RISING SUN: Talky, overlong adaptation that pissed off a lot of area Nips with its blunt depiction of Japanese sexual mores, aggressive business acumen and exclusionary beliefs. Yeah, yeah, yeah - but what that they should have protested was the lack of any action in this 131 minute bore.
ROMPER STOMPER: Though sidelined by a contrived love angle (do skinheads really have soft spot?), this is a brutally graphic depiction of Clockwork Orange - styled ultraviolence that actually might be too realistic for wimpier gorehounds to stomach, but an excellent, harrowing debut from writer / director Geoffrey Wright who seems so sympathetic to the skins he may be one himself.
KALIFORNIA: Ex-second generation brat-packer Brad Pitt wins instant induction to the Cinematic Serial Killer Hall of Fame alongside other notables as Anthony Perkins, Michael Rooker, etc. in this grim, intense gut-churning road movie…
WARLOCK: All gore and no plot does not an interesting feature make.

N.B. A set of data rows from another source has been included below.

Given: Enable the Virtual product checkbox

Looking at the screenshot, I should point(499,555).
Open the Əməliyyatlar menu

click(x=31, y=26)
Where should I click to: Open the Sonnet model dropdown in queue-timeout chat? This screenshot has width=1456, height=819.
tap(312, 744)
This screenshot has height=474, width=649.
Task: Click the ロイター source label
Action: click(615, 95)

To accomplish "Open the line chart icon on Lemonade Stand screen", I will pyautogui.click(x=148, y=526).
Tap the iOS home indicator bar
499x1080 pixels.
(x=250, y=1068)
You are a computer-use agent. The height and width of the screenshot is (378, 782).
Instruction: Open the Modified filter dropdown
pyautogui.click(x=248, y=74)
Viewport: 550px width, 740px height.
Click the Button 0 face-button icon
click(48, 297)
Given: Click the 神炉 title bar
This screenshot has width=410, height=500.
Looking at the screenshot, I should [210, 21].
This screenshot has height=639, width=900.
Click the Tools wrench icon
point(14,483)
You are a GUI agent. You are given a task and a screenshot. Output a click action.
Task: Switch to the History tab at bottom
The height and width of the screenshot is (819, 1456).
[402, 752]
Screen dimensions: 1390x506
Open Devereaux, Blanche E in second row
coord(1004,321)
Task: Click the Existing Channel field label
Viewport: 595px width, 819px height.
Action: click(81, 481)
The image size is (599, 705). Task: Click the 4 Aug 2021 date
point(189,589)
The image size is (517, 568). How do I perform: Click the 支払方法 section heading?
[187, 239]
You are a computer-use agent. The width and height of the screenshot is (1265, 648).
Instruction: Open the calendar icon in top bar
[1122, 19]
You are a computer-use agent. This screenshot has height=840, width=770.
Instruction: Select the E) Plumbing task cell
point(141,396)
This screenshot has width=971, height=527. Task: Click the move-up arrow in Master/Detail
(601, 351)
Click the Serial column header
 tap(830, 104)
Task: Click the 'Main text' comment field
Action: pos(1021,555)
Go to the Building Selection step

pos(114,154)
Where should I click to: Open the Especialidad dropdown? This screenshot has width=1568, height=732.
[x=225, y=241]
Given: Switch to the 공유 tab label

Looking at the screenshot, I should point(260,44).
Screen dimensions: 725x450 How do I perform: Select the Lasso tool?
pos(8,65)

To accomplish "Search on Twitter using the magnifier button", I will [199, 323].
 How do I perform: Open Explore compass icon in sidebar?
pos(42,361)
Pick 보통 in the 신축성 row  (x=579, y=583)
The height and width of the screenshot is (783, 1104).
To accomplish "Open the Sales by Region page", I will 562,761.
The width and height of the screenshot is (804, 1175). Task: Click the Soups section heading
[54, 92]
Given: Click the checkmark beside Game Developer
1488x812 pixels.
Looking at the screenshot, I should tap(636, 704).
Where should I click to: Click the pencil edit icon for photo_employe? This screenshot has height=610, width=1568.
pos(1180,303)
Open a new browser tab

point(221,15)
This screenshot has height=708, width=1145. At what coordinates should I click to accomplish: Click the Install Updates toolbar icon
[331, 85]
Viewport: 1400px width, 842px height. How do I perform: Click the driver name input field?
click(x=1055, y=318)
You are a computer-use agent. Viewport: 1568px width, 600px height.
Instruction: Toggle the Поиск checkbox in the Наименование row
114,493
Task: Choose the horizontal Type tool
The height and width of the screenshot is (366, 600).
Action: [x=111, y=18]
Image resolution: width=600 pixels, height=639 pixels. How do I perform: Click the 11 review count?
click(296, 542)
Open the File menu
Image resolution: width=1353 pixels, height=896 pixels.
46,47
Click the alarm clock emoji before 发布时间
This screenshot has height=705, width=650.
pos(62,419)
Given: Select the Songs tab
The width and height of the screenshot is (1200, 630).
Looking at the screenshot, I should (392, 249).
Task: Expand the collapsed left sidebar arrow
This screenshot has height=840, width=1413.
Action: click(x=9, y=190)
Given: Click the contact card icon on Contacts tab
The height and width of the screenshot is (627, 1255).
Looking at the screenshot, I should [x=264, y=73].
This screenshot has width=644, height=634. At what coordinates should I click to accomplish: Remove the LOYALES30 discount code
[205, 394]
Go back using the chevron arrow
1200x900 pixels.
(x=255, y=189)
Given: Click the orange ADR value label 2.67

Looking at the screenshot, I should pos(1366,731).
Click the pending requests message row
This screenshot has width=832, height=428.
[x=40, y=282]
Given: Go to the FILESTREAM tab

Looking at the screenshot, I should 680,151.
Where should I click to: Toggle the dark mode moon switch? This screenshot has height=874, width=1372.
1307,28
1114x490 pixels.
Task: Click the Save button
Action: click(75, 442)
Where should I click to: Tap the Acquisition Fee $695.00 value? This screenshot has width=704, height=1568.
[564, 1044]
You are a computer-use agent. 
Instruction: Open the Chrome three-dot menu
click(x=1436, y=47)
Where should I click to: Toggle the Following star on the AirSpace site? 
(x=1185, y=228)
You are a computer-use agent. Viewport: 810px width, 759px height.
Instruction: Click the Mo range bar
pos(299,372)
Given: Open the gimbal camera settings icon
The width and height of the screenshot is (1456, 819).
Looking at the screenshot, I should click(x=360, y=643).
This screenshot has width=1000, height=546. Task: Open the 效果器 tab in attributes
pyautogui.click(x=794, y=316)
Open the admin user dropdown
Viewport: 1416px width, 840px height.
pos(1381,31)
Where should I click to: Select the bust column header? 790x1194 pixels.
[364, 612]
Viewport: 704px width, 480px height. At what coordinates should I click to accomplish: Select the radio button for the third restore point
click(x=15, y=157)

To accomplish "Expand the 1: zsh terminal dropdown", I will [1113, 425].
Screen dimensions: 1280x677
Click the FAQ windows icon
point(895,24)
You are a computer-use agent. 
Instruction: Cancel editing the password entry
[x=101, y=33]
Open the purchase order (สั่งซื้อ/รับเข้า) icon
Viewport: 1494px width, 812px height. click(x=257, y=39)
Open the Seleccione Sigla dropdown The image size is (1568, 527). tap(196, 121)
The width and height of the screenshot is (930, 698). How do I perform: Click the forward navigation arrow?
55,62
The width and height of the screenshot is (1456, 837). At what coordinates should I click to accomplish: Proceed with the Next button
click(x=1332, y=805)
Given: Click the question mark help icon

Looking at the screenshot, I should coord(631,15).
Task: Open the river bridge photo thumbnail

Julian Sands returns as the faggiest villain in screen history in this bloodspurting sequel, which plays like a 93 minute Danzig video.
STRIKING DISTANCE: Should be re-titled "Stroking Distance" as you'll have to jerk off to stay awake through this predictable by-the-numbers actioner…
DAZED AND CONFUSED: Kids this shit really happened: There was actually a time where you could fuck anything that moved without a condom knowing that the worst you'd be in for was a shot of penicillin two weeks down the line…
DEMOLITION MAN:  A rollicking remake of King Kong Vs. Godzilla substituting Wesley Snipes for the rampaging monkey (natch) and a muscle-bound Italian (Stallone) for the lumbering lizard.
ROBOCOP III: Orion Pictures was counting on this Peter Weller-less sequel to bring them back from the precipice of imminent bankruptcy. It won't. Say hello to chapter 11, boys!